Saturday, January 29, 2011

am ha-aretz

Preface: I wrote this reflection in November. I did not publish it then because within a few days, fuller accounts of the woman’s life were published and family members gave a more complete picture of this woman as a full person. I publish it now because we are called to love our neighbors (Matt. 22:39) and loving our neighbor means recognizing another as fully human, fully God’s creation regardless of whether they look, think, work or live like me. In A Spoke in the Wheel, Renate Wind wrote that it was in prison where Dietrich Bonhoeffer understood “that people who were shaped neither by Christian faith nor by middle class education could be wise companions in the struggle, thoughtful and ready to help….” (166)

November 2010

Friday afternoon a homeless woman riding a bicycle without lights or a helmet was hit by a car and killed.
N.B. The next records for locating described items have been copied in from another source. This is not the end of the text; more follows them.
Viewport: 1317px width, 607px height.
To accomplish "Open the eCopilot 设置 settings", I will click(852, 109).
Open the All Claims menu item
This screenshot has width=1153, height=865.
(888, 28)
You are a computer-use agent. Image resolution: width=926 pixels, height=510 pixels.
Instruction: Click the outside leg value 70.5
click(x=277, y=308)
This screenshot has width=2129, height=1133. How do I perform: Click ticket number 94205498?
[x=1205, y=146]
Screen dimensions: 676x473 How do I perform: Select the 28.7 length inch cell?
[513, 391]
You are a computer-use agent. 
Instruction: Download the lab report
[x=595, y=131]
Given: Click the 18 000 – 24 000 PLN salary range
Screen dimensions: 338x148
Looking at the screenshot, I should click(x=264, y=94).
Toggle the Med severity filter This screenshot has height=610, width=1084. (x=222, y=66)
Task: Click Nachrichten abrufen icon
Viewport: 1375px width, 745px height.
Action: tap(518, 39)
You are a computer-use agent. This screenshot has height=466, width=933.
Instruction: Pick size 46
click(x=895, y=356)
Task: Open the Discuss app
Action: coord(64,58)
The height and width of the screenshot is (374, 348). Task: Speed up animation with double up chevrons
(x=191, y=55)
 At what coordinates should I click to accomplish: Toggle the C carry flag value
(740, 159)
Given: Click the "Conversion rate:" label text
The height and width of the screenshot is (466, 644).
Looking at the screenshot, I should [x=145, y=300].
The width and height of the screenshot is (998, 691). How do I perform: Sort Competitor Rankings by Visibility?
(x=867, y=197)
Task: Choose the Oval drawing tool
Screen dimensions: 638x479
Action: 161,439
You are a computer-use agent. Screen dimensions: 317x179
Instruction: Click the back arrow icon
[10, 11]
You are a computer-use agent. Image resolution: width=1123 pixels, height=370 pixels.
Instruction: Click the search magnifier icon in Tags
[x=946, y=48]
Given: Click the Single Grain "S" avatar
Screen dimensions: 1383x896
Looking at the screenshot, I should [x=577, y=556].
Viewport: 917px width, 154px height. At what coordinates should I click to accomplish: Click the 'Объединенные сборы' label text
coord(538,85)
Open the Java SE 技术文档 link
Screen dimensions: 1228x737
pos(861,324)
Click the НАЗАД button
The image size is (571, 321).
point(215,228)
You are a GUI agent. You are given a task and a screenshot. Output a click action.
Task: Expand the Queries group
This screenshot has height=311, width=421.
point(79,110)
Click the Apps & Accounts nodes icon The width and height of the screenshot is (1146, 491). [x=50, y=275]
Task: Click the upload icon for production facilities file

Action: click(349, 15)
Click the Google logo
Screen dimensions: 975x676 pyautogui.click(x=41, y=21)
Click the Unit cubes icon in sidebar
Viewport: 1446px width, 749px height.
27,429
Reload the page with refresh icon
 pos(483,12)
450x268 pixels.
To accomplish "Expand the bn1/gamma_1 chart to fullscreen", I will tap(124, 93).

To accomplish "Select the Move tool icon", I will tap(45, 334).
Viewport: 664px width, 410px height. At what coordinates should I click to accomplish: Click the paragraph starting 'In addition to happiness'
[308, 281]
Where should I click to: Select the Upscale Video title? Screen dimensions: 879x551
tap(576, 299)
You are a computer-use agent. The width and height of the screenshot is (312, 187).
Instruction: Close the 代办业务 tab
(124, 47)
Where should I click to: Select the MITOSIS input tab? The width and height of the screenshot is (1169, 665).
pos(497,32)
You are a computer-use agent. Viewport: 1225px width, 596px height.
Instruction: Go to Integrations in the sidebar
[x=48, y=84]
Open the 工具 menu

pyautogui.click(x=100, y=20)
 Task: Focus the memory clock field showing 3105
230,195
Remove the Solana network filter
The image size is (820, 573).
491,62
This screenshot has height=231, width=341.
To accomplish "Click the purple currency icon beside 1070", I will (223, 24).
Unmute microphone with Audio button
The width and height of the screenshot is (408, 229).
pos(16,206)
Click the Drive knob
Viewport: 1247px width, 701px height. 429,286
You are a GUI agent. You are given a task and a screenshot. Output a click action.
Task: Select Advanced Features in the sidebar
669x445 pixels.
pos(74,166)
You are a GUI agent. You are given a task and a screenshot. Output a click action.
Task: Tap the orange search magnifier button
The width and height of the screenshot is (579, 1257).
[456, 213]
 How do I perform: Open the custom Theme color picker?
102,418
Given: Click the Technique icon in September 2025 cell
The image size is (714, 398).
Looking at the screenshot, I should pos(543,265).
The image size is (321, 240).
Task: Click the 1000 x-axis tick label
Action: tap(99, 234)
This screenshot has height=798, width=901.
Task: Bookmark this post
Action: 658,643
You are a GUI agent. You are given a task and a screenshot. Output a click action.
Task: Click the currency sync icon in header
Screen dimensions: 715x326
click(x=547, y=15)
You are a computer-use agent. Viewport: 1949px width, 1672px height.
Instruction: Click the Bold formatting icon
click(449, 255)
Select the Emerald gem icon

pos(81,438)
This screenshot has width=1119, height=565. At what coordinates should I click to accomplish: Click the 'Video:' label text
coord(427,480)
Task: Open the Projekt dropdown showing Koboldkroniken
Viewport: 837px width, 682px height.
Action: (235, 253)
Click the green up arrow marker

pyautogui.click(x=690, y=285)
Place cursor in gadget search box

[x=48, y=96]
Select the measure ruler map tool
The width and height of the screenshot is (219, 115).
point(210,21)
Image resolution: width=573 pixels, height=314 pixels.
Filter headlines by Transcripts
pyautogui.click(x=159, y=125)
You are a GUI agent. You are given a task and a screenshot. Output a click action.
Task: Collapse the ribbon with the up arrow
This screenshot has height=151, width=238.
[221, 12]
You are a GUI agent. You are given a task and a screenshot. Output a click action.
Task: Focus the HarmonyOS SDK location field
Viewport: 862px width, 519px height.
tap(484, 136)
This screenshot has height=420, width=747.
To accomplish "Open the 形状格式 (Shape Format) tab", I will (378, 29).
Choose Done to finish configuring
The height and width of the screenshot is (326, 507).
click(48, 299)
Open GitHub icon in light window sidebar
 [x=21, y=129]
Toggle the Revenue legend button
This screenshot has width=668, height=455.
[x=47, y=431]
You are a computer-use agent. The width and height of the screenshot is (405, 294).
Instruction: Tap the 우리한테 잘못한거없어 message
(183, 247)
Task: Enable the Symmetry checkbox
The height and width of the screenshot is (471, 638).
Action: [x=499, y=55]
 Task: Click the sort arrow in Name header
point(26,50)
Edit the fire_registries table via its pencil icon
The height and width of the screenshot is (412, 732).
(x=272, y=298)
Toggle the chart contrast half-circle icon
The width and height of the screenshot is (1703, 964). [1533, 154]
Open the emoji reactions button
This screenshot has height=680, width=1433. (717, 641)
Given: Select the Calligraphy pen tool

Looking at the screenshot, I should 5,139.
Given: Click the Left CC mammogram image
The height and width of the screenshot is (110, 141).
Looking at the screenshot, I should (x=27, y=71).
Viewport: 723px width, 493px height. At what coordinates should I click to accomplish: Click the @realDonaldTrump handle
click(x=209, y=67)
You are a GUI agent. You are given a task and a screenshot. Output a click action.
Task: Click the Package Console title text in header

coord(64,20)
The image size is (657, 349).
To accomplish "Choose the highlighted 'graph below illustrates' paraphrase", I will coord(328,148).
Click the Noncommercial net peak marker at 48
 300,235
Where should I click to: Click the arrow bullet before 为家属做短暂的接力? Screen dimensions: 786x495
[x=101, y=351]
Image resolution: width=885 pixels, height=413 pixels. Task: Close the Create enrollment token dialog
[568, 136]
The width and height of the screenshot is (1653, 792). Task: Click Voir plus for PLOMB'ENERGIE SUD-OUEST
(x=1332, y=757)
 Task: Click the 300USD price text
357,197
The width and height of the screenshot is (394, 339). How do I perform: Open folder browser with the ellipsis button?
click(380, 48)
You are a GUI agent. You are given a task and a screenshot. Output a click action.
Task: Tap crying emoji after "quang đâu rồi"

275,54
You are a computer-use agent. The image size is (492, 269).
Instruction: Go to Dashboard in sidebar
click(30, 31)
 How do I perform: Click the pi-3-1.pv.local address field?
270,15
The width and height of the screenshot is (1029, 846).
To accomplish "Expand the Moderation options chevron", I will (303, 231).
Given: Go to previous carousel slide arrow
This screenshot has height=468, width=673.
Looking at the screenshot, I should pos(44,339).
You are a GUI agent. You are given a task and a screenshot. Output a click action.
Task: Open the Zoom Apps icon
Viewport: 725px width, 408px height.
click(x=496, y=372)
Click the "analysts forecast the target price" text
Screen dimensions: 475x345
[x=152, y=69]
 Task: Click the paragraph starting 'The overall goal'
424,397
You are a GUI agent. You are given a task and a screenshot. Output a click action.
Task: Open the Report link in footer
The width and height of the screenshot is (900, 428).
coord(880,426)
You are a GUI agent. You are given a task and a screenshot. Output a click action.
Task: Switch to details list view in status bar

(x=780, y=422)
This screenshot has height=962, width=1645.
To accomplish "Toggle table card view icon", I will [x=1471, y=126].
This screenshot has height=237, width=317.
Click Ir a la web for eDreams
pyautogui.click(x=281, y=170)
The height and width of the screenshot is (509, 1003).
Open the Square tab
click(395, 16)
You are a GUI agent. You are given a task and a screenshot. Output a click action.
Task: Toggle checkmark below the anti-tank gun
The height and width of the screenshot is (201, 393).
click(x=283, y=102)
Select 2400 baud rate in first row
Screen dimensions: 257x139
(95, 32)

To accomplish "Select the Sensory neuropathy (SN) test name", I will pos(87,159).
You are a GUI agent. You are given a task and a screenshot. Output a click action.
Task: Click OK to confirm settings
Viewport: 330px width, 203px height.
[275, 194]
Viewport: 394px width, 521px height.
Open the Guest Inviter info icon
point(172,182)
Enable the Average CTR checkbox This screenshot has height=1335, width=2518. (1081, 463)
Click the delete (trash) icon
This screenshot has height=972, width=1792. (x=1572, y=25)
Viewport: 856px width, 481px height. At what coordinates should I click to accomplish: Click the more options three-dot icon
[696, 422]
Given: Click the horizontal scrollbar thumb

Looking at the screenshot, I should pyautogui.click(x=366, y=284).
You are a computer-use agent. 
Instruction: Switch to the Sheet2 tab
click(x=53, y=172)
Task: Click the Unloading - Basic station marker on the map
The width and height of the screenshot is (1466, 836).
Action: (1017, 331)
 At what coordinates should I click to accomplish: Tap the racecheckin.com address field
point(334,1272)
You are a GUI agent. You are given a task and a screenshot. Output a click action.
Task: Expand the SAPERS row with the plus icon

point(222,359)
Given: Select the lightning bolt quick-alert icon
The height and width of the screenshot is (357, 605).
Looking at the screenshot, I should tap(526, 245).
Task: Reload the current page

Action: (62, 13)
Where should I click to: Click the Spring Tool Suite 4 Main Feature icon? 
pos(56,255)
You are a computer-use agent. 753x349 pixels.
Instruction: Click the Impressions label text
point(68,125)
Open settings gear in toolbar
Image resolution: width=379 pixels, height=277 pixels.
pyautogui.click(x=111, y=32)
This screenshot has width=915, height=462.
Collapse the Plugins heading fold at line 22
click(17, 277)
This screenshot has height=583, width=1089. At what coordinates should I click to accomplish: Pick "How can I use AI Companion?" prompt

Saturday I saw her friends gather grief-struck as they learned what had happened. Together we shared a moment of silence to remember her.

I was disappointed to read Sunday’s newspaper account which reduced her to what was known about her from public records – her age, her criminal record, and her last residence.

Why is tragedy more palatable when we imagine the victims are anonymous, disconnected and forgotten? Surely, her death is no less tragic because her mistakes were more public than my own; surely, her life is not worth less because it was darker and harder and colder than mine. Yet, that is what the world would have us believe.

But I know better. The portrayal by the newspaper was fiction. It was imagined. The reporters didn’t even try to discover who she was. In life, she was a mother, a fiancĂ©e and a friend. She was kind and loving and she will be missed by the community that knew her.

As we welcomed advent today and look to the promise of Jesus’ birth, we remembered Elizabeth and Zechariah, the parents of John the Baptist. We talked about the am ha-aretz, “the people of the earth”, who demonstrate their faithfulness to God in the every day and about those who sought power and dominion over them and who lived in excess at their expense. I believe the woman on the bicycle is one of the am ha-aretz and, contrary to the newspaper account, her life was not disposable just because it was not comfortable, because she was homeless, or because she had made mistakes. She was created by God and loved and forgiven by God.